Most companies rely heavily on management information systems (MIS) to run their businesses, including ordering, shipping, customer interaction, and other functions.
- MIS is crucial for remaining competitive, especially in Internet-based business.
- Organizations must adapt to technological advances and innovations.
Technology is transforming the world into a living information system.
- Examples include controlling lighting from smartphones and daily health checks via smart toilets.
- Technological advances bring unexpected security risks.
- Internet of Things (IoT): Interconnected, internet-enabled devices collect and share data without human intervention.
- Machine to Machine (M2M): Devices connect directly to other devices.
- Data: Raw facts that describe the characteristics of an event or object.
- Information: Data converted into a meaningful and useful context.
- Business Intelligence (BI): Information collected from multiple sources that analyzes patterns, trends, and relationships for strategic decision-making.
- Knowledge: Skills, experience, and expertise combined with information and intelligence, creating intellectual resources.
Data Types
Structured Data: Defined length, type, and format (numbers, dates, strings), stored in relational databases or spreadsheets.
- Machine-Generated Data: Created by machines without human intervention (sensor data, point of sale data, weblog data).
- Human-Generated Data: Generated by humans interacting with computers (input data, clickstream data, gaming data).
Unstructured Data: Not defined, free-form text (emails, tweets, text messages); accounts for about 80% of data.
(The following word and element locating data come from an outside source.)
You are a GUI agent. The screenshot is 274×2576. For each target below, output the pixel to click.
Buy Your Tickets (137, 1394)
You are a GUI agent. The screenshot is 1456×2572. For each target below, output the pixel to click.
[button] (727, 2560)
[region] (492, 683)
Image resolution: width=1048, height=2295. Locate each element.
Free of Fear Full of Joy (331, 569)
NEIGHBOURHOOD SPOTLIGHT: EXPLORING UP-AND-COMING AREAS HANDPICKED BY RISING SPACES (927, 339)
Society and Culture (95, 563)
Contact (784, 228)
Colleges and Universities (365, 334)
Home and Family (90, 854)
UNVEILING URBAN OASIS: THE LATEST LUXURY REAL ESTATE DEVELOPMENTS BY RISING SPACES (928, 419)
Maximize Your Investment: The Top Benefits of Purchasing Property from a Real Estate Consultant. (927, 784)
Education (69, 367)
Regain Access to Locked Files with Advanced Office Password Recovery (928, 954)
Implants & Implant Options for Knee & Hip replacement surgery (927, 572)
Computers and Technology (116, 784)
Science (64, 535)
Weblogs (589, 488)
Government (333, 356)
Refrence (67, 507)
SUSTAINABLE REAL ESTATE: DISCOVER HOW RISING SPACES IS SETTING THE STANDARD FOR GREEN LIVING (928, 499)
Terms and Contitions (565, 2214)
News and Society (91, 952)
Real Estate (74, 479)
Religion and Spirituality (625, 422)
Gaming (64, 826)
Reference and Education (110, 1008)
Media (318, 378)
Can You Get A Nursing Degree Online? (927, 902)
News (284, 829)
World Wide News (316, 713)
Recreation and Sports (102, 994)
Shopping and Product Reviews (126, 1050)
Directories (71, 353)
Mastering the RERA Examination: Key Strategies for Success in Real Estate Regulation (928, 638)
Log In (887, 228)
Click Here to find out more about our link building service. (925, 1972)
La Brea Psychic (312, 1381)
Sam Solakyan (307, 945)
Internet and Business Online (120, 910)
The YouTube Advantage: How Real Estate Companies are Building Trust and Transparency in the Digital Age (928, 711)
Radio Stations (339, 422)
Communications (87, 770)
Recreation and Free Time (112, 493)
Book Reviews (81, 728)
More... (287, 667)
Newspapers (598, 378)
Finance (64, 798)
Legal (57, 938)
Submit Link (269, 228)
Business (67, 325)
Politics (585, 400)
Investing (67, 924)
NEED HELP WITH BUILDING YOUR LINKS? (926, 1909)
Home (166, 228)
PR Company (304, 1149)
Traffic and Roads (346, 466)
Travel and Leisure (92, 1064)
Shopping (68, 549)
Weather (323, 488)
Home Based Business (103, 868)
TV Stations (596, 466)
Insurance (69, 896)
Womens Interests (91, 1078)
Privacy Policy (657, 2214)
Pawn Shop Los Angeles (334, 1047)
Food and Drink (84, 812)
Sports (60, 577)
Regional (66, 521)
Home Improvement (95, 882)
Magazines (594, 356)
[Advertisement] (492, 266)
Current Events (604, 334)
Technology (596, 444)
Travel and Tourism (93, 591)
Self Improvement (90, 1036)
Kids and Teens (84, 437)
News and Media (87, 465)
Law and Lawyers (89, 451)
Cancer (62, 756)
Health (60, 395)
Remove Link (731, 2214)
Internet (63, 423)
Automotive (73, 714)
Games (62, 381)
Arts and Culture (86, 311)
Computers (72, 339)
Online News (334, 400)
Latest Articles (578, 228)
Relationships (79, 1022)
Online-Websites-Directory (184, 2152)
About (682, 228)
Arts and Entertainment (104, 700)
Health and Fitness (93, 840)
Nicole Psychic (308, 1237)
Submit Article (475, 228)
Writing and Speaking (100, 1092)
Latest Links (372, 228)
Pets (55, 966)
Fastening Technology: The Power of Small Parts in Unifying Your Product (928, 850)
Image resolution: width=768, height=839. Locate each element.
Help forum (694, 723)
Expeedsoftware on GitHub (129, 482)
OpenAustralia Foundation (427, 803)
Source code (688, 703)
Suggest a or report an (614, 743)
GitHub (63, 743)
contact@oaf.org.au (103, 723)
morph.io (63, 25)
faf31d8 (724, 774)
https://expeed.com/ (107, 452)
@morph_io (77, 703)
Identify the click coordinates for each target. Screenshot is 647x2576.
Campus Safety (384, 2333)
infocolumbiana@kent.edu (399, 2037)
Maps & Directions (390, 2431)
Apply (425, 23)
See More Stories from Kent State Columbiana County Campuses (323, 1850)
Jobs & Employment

- Machine-Generated Data: Satellite images, scientific atmosphere data, radar data.
- Human-Generated Data: Text messages, social media data, emails.
The difference between data and information:
- Computers/machines need data.
- Humans need information.
Information has value only insofar as its users do as well.
Variable: A data characteristic that stands for a value that changes over time.
- Managers use variables to create hypothetical scenarios for studying future possibilities.
Report: A document containing data organized in a table, matrix, or graphical format.
- Dynamic Report: Changes automatically during creation (updating daily stock market prices, calculating available inventory).
- Static Report: Created once based on unchanging data (sales report from last year, salary report from five years ago).
Business Intelligence (BI)
Information collected from multiple sources (suppliers, customers, competitors, partners, industries) that analyzes patterns, trends, and relationships for strategic decision making.
- BI manipulates multiple variables, including interest rates, weather conditions, and gas prices.
Analytics
The science of fact-based decision making.
- Used for data-driven decision making.
Categories of Analytics
- Descriptive Analytics: Describes past performance and history; helps spot trends.
- Diagnostic Analytics: Examines data to answer "Why did it happen?"; helps determine the cause of outcomes.
- Predictive Analytics: Extracts information to predict future trends and identify behavioral patterns; allows proactive action.
- Prescriptive Analytics: Creates models indicating the best decision or course of action; requires complex algorithms and advanced technologies like machine learning.
Business Analytics
The scientific process of transforming data into insight for better decisions.
- Data Analyst: Collects, queries, and consumes organizational data to uncover patterns for strategic business decision-making.
- Data Scientist: Extracts knowledge from data by performing statistical analysis, data mining, and advanced analytics on big data to identify trends and market changes.
Knowledge
Today's workers are commonly referred to as knowledge workers.
- They use BI and personal experience to make decisions based on both information and intuition.
- Knowledge includes skills, experience, and expertise coupled with information and intelligence.
Knowledge Assets
Human, structural, and recorded resources available to the organization.
- Reside within the minds of members, customers, and colleagues and include physical structures and recorded media.
- Knowledge Facilitators: Help harness and catalog the wealth of knowledge in the organization.
- Knowledge Workers: Individuals valued for their ability to interpret and analyze information.
Conclusion
Using data, information, business intelligence, and knowledge to make decisions and solve problems is the key to business success.
- These core drivers of the information age are the building blocks of business systems.